Its application ranges from kitchens, hospital rooms, public restrooms, dining rooms, hallways, recreational areas, offices, classrooms, cooling towers, and other secondary spaces. They are easy to install and can turn any wall into a super wall with its pioneering characteristics, such as sanitary protection for it can be cleaned with regular detergent, steam, or be hosed down with a high-pressure wash.

FRP is used to sculpt contemporary designs, as well as, typical geometry. The morphologies applied to produce these computer-generated ideas are flat, curved, double-curved, orthogonal, but most commonly double-curved. There is a competition in the field to create non-repetitive and unique designs. This involves the use of FRP as structure, cladding, or structural cladding itself. The practice of FRP opens a novel path to form-finding, which can be done by the Blonder’s fabrication method.
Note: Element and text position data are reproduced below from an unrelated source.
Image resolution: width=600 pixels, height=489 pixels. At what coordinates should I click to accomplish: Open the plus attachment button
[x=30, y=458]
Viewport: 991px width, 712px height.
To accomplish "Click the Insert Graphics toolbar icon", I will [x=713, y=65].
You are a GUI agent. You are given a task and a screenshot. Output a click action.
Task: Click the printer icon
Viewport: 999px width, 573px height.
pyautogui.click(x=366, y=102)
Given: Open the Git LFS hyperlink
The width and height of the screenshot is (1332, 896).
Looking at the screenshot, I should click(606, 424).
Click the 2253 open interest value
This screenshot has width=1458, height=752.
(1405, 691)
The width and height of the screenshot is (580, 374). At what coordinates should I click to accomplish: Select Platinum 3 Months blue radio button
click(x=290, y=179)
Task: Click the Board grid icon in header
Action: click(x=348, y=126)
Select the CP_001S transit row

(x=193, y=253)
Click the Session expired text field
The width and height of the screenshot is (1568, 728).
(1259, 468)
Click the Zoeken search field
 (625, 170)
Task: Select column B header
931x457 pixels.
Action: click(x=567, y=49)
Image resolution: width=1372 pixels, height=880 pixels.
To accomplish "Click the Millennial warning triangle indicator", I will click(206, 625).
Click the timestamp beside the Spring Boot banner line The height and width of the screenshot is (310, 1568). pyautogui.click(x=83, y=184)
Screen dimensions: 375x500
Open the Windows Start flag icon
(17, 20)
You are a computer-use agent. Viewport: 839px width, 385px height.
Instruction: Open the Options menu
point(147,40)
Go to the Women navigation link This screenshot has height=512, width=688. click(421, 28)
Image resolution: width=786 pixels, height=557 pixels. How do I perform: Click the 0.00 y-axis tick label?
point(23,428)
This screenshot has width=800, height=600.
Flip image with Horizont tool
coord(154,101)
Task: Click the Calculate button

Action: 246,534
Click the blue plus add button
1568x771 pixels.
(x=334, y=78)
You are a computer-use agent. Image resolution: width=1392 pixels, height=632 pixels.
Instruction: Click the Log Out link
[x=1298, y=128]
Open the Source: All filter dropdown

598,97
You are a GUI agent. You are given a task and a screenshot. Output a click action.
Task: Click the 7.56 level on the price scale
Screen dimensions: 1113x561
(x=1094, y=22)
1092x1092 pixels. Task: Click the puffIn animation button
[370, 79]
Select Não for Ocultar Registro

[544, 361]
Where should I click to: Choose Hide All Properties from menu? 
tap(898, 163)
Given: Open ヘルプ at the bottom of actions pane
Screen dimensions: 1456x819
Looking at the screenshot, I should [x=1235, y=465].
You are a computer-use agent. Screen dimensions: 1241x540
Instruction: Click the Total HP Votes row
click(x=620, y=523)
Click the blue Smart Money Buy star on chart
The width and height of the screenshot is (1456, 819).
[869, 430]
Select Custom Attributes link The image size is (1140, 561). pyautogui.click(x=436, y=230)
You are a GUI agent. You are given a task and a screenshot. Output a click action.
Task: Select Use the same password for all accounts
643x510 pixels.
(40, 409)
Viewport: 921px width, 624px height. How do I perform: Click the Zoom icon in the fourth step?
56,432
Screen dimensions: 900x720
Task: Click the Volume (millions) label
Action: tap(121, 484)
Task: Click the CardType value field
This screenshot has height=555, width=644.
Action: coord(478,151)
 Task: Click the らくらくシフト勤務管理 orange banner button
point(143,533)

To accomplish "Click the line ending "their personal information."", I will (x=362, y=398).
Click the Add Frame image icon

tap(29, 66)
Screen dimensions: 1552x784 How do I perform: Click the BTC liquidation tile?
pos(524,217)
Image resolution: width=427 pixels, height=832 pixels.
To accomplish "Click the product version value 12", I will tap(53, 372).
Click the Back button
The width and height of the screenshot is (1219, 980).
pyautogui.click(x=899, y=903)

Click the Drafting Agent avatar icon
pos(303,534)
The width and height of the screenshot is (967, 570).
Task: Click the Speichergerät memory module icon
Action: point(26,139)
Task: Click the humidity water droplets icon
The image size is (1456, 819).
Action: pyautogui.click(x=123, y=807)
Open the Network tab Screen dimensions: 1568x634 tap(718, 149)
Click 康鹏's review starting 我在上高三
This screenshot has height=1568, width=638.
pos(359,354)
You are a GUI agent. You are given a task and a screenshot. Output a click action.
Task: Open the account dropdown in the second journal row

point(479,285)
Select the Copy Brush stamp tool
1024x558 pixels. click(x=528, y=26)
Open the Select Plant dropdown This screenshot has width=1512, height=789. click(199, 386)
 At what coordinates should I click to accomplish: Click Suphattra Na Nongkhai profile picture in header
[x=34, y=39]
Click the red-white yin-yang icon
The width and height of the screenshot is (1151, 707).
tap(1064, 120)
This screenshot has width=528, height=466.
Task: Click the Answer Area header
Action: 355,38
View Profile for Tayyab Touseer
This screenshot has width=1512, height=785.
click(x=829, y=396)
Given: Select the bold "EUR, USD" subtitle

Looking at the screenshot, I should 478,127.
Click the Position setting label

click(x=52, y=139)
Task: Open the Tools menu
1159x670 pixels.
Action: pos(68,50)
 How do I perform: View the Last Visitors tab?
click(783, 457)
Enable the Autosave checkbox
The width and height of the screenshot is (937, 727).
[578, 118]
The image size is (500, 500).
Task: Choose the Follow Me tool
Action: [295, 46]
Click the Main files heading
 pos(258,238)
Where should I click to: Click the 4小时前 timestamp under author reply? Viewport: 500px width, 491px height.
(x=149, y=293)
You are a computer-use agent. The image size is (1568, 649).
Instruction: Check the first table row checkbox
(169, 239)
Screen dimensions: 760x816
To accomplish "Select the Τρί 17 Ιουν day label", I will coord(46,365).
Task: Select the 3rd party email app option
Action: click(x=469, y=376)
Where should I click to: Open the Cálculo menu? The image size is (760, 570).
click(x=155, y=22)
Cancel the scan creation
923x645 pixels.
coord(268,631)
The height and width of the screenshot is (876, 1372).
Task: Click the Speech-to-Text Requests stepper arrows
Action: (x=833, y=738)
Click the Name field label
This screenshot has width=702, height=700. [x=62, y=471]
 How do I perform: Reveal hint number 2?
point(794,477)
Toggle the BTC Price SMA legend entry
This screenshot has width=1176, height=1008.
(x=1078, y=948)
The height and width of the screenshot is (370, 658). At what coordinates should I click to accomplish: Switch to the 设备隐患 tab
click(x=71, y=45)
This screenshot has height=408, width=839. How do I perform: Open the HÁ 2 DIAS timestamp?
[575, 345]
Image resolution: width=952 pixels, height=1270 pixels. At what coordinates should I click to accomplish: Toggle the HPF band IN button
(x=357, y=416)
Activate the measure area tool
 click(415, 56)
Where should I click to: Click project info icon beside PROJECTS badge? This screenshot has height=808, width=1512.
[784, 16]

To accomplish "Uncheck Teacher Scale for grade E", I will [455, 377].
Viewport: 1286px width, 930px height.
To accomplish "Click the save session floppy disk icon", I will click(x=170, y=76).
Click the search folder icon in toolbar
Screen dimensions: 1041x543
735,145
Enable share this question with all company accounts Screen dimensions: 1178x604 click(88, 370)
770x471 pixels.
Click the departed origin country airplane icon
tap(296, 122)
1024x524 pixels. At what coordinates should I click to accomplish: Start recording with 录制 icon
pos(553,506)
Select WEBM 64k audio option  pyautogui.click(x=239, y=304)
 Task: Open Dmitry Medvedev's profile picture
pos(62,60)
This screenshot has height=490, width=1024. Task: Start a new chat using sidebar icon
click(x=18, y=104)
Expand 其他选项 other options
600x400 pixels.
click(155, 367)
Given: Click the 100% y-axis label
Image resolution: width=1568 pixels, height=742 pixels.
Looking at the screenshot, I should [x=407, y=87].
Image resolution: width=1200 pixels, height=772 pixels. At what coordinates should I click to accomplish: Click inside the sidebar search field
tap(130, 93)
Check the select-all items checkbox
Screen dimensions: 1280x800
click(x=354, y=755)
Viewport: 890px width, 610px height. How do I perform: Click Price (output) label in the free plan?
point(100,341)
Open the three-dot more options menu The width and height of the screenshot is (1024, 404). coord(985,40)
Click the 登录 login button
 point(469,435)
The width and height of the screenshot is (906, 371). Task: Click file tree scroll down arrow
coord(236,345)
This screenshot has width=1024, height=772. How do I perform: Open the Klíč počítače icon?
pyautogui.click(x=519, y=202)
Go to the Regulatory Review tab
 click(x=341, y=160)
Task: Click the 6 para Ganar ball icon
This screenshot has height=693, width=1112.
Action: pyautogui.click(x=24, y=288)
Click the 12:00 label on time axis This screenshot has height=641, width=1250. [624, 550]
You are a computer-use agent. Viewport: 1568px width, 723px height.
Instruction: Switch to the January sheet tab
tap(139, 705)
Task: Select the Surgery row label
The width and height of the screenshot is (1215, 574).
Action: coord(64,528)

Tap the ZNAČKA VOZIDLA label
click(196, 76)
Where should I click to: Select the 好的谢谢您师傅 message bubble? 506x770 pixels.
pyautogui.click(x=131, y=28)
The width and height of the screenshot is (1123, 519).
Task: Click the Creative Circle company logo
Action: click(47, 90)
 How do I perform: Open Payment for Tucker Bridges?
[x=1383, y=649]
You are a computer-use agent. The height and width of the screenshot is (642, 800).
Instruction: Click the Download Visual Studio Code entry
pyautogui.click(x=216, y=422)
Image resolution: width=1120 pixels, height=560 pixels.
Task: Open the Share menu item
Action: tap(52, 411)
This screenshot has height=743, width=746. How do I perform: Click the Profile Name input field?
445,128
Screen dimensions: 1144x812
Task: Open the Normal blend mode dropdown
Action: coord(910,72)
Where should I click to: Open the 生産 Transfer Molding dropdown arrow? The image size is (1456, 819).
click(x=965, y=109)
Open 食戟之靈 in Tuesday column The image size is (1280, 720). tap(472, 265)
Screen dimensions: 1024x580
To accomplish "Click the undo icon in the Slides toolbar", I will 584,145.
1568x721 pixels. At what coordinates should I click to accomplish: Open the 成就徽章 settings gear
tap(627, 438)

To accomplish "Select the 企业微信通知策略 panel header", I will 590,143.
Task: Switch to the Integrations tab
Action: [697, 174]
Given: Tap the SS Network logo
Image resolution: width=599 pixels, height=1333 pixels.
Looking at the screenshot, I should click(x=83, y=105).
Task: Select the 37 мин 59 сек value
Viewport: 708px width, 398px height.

Renowned firms like Foster + Partners, Snøhetta, and Zaha Hadid Architects, have put it into use to accelerate the construction process and durability of the building. Projects that demonstrate the worthwhile application of this material in double-curved morphology are as follows:

1. Lincoln Park Zoo Pavilion by Studio Gang is a tortoise-inspired pavilion with interconnected fiberglass curved pod panels embedded into the comb of a bent wooden frame.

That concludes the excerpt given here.